* [Directions] The string "computer" appears in some lines of the entries that follow; copy each such line.

Records contained in a dataset:
====
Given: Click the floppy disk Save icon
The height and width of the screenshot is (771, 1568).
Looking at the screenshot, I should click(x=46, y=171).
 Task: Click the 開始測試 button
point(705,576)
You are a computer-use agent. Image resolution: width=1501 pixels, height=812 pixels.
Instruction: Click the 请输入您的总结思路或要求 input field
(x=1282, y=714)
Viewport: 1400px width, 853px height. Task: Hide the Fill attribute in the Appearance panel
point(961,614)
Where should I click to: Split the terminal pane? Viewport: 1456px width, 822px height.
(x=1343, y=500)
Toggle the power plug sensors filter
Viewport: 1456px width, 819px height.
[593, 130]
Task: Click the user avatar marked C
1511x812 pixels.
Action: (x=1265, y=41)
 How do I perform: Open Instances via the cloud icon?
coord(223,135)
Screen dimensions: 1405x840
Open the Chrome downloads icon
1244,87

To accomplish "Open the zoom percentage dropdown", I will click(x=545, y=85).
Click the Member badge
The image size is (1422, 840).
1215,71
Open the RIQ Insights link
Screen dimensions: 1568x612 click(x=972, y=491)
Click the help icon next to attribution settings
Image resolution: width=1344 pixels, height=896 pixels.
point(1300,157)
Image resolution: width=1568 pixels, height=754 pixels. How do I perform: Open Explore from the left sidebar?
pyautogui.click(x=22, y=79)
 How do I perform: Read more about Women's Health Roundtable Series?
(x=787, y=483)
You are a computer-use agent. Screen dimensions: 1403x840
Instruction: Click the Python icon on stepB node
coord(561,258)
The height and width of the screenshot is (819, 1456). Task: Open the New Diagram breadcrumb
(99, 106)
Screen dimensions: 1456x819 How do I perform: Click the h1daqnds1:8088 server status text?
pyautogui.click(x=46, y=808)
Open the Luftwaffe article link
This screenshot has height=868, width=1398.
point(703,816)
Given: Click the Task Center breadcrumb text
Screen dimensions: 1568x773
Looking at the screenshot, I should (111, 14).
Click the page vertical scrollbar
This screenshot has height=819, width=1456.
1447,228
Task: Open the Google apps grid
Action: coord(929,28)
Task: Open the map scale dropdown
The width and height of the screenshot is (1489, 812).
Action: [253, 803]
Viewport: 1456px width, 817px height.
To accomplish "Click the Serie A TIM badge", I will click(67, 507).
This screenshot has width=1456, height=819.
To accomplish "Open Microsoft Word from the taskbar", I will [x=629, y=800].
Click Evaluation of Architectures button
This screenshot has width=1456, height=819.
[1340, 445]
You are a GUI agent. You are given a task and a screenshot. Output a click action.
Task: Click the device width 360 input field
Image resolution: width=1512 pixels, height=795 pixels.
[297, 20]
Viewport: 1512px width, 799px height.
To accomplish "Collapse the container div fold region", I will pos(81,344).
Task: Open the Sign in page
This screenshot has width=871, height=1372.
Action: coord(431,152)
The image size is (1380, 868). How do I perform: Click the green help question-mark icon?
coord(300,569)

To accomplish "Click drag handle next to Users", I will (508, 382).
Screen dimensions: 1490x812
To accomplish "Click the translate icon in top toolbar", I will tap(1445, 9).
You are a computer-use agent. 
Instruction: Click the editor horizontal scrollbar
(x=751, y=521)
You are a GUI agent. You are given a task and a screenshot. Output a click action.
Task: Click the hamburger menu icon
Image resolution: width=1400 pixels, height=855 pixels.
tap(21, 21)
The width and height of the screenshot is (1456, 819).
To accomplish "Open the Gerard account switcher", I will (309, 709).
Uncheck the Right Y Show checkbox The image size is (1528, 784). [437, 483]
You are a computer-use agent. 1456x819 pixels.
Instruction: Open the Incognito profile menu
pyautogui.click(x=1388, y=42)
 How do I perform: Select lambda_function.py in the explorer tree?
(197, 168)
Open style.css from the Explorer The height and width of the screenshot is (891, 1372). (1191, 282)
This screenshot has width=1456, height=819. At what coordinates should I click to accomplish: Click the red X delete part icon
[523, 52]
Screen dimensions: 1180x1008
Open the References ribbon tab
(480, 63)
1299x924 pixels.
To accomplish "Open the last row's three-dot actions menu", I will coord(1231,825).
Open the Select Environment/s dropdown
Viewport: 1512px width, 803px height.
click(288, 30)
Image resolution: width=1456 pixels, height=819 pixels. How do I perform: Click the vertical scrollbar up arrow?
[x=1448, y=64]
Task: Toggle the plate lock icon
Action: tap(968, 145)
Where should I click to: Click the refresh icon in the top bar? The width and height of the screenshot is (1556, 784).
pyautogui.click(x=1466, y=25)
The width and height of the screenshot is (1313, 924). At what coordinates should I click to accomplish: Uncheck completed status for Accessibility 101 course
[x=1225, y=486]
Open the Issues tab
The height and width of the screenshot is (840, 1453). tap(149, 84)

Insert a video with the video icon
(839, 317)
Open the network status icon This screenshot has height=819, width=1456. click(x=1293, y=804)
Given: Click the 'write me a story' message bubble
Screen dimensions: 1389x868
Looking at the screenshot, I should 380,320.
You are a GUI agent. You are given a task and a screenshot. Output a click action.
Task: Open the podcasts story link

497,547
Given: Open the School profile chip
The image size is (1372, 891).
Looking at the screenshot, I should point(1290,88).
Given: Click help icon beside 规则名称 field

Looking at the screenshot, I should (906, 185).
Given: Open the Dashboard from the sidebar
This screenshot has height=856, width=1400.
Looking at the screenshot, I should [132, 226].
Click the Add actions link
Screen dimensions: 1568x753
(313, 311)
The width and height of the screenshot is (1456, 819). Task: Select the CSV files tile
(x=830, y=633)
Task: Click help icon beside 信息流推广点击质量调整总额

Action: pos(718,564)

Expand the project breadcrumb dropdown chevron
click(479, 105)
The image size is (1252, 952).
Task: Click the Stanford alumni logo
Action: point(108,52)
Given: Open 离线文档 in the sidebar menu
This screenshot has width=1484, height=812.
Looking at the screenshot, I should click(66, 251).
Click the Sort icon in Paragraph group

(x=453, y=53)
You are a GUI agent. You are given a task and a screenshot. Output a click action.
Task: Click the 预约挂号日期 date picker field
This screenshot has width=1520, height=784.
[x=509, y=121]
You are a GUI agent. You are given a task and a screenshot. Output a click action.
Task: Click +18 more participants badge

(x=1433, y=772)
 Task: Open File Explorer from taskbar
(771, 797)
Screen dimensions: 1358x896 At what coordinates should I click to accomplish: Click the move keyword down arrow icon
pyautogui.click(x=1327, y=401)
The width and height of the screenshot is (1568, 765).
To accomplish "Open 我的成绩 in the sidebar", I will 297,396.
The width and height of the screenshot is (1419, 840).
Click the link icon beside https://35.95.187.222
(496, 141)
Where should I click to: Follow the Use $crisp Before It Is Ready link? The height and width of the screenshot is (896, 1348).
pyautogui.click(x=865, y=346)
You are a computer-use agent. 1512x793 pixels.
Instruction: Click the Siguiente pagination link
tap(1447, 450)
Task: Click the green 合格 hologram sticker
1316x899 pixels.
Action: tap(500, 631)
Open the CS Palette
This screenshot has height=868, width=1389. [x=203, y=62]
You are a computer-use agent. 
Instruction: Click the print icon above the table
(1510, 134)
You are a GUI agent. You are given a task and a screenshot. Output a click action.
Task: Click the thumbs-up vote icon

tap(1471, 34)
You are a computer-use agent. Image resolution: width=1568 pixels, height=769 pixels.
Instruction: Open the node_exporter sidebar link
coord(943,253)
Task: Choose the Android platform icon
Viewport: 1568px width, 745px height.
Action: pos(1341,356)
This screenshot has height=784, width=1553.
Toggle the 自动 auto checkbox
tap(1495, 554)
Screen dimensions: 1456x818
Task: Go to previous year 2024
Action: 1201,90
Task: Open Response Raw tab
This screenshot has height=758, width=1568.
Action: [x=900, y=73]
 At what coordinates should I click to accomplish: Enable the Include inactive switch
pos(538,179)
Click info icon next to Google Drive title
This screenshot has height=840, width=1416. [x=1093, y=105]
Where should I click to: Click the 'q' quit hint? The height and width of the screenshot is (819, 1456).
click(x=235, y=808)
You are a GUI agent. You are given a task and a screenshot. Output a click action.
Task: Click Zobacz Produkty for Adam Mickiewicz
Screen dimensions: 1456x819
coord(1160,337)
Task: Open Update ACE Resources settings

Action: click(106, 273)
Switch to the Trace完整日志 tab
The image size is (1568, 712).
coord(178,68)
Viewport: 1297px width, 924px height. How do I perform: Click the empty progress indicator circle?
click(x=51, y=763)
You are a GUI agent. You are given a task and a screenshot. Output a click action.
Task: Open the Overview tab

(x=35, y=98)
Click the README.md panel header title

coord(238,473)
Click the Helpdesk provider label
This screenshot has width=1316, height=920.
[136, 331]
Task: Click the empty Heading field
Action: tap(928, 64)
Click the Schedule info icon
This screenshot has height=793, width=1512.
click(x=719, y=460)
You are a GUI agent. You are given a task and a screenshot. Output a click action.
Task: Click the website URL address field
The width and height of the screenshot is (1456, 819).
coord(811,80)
====
* [Reply to the task]
You are a computer-use agent. Image resolution: width=1501 pixels, height=812 pixels.
You are a computer-use agent. Screen dimensions: 1403x840
You are a computer-use agent. 
You are a computer-use agent. 1456x819 pixels.
You are a computer-use agent. 1512x793 pixels.
You are a computer-use agent. 
You are a computer-use agent. Image resolution: width=1568 pixels, height=769 pixels.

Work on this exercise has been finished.